## [Exercise requirements]
Answer with the exact lines of the following material from the one containing "Task: Click the indent list layout icon" through the one containing "The height and", both end lines included.
-- Provided records follows --
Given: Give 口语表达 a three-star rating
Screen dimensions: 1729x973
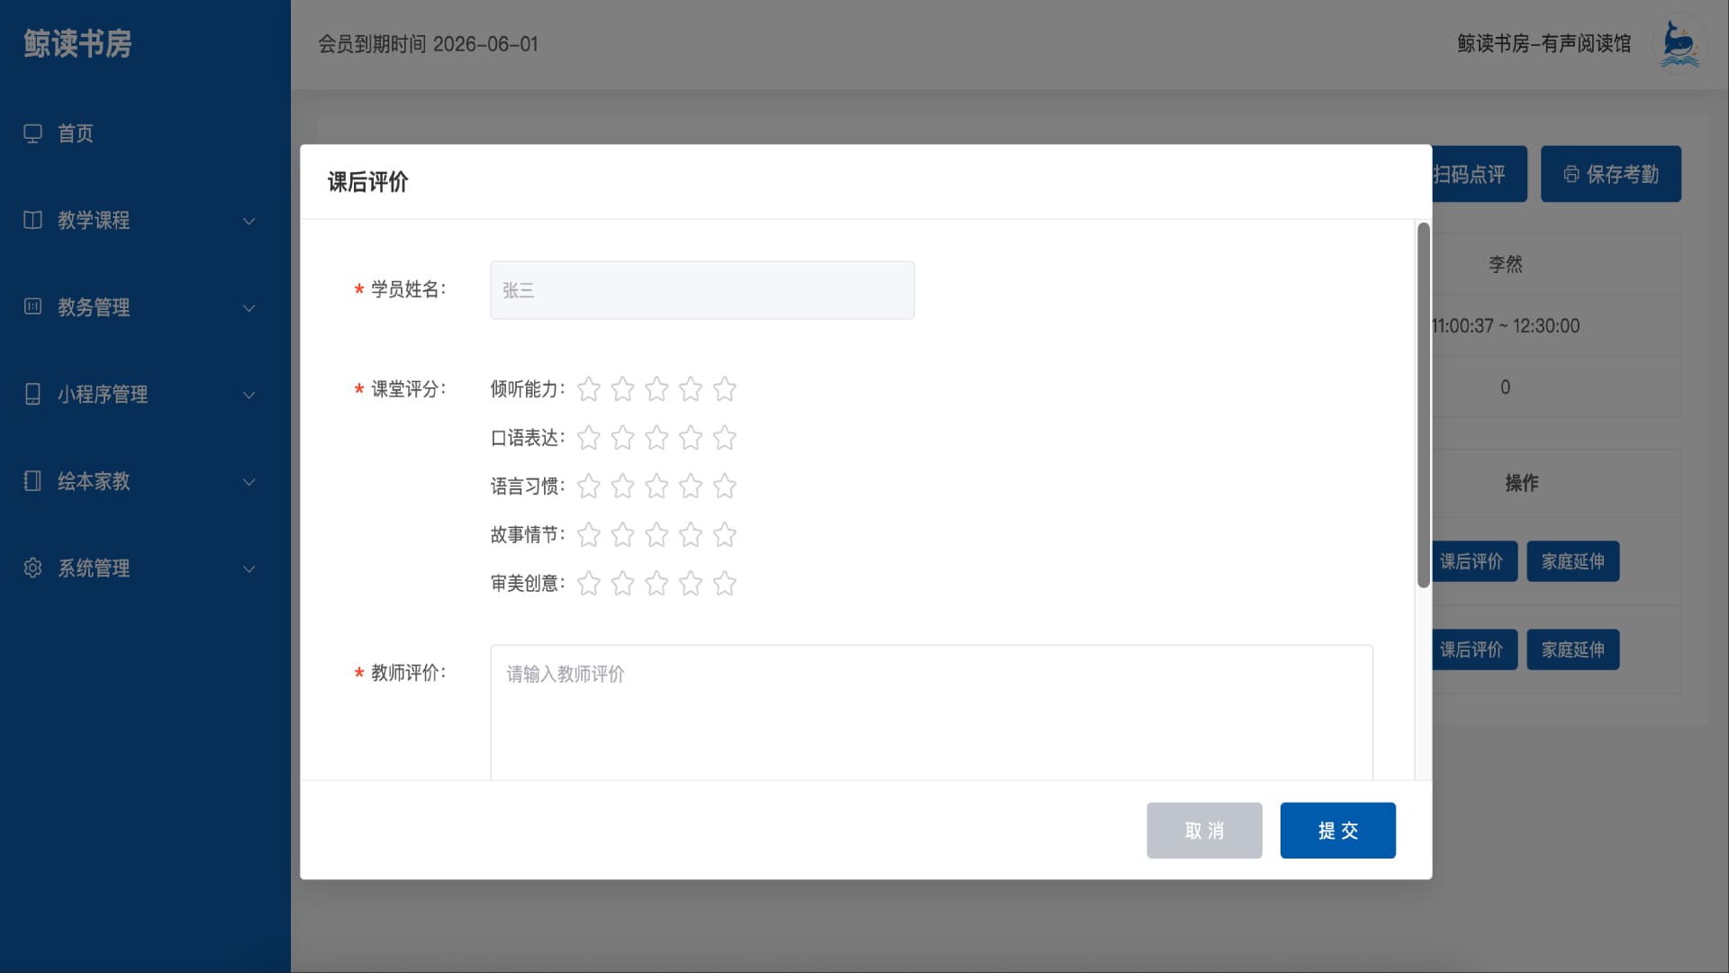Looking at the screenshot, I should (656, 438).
-- Provided records concluded --
-- Provided records follows --
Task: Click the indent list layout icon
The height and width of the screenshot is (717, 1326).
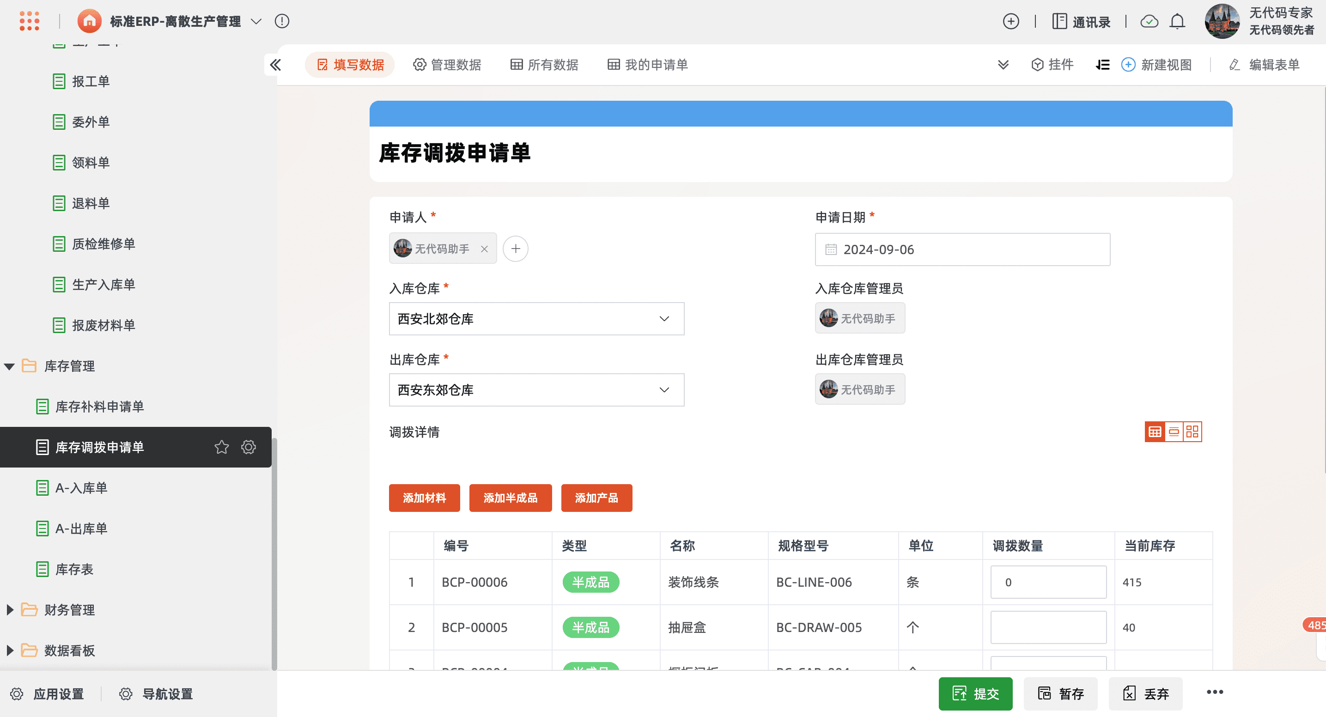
-- Provided records concluded --
-- Provided records follows --
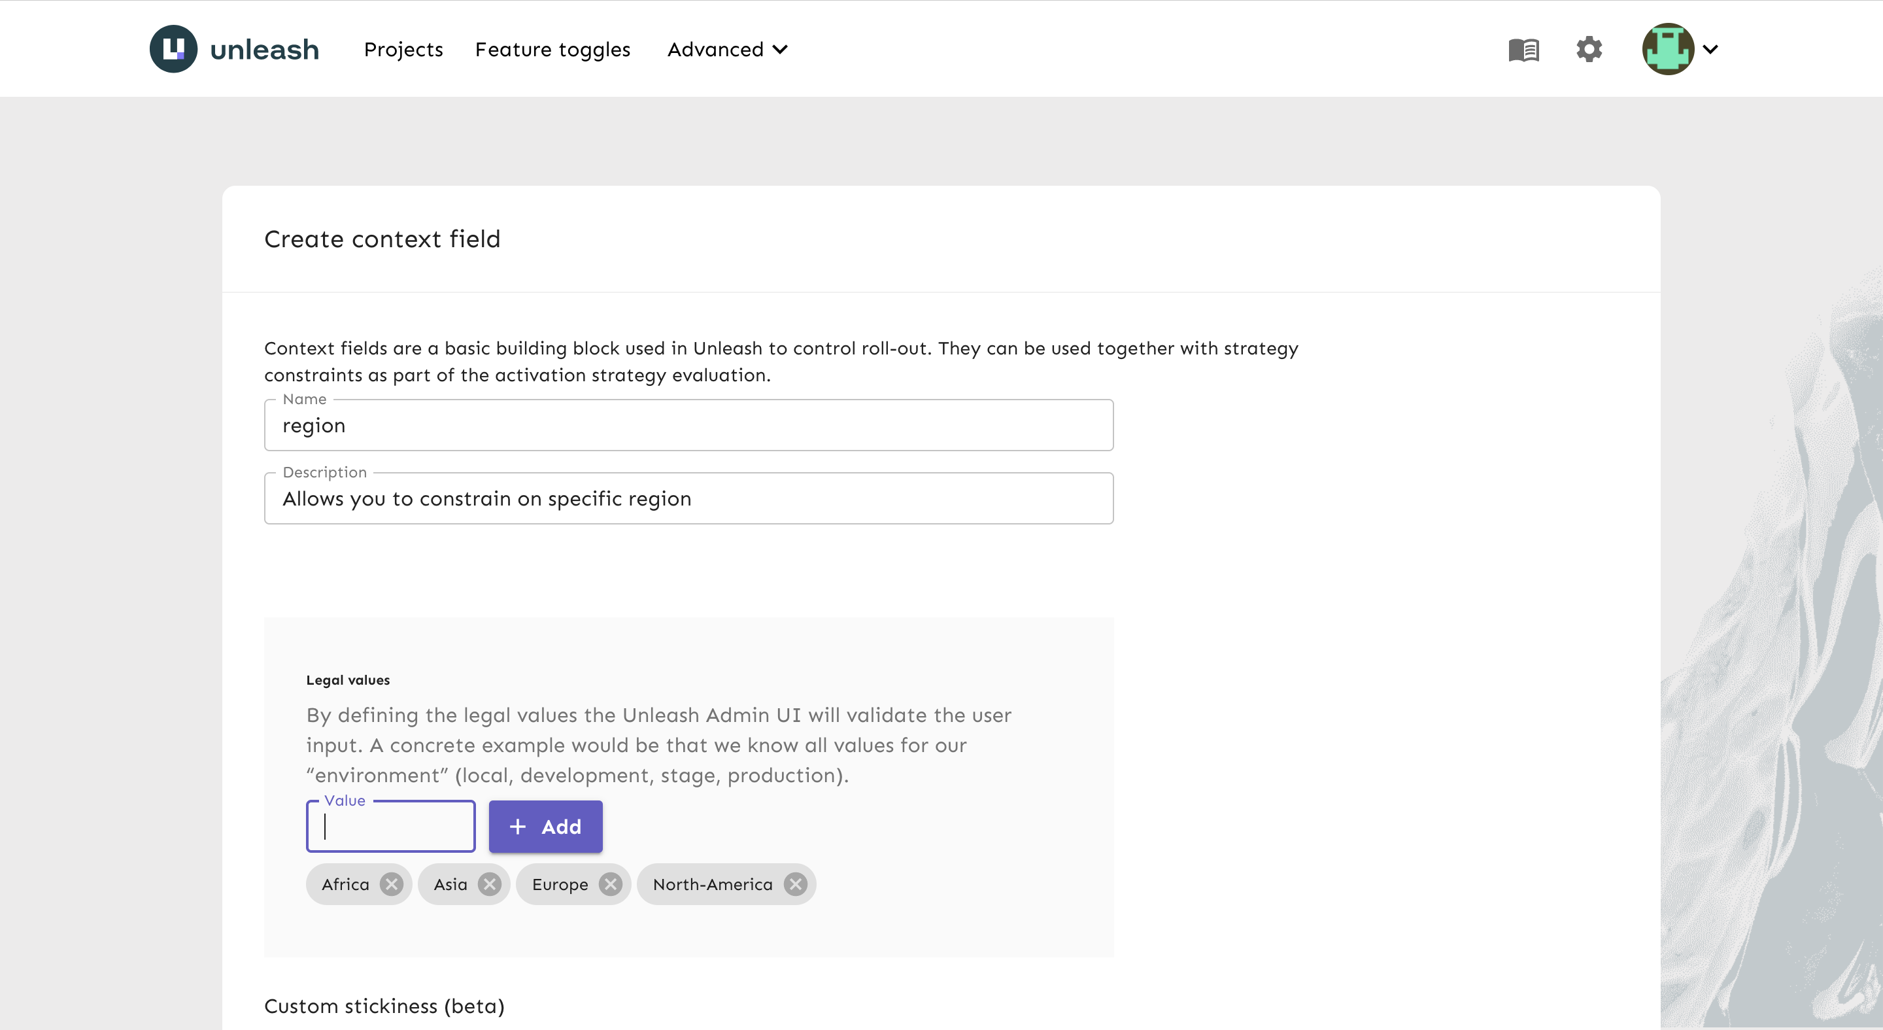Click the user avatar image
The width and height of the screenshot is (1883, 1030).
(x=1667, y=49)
-- Provided records concluded --
## [Solution]
Task: Click the indent list layout icon
The height and width of the screenshot is (717, 1326).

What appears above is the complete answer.